* Data to examine *

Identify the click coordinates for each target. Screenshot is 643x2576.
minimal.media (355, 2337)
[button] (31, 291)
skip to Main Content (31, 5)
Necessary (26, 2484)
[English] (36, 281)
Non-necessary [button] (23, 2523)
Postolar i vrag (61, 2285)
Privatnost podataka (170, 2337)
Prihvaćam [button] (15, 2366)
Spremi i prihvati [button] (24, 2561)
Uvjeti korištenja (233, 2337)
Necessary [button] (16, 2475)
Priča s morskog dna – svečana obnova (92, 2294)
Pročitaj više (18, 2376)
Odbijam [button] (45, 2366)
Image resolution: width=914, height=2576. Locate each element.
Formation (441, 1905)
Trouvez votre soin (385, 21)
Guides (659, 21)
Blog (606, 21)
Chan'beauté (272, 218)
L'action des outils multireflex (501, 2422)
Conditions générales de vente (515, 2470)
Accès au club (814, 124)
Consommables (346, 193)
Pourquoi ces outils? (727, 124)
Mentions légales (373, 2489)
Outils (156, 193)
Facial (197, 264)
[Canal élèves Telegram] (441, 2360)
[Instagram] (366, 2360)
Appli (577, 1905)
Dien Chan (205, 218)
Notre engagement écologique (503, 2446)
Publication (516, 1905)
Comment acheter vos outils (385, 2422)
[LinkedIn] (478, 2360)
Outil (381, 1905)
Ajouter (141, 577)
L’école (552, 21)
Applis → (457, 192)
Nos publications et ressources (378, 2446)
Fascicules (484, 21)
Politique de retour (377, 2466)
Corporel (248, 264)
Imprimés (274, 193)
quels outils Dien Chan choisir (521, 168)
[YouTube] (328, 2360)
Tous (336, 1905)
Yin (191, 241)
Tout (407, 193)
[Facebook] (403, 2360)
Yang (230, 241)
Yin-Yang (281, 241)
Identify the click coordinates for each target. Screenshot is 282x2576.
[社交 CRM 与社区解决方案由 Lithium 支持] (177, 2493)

* Work request *
The lines you need are those holding the word "Screenshot"; copy each of them from the material above.

* Response to this exercise *
Identify the click coordinates for each target. Screenshot is 643x2576.
Identify the click coordinates for each target. Screenshot is 282x2576.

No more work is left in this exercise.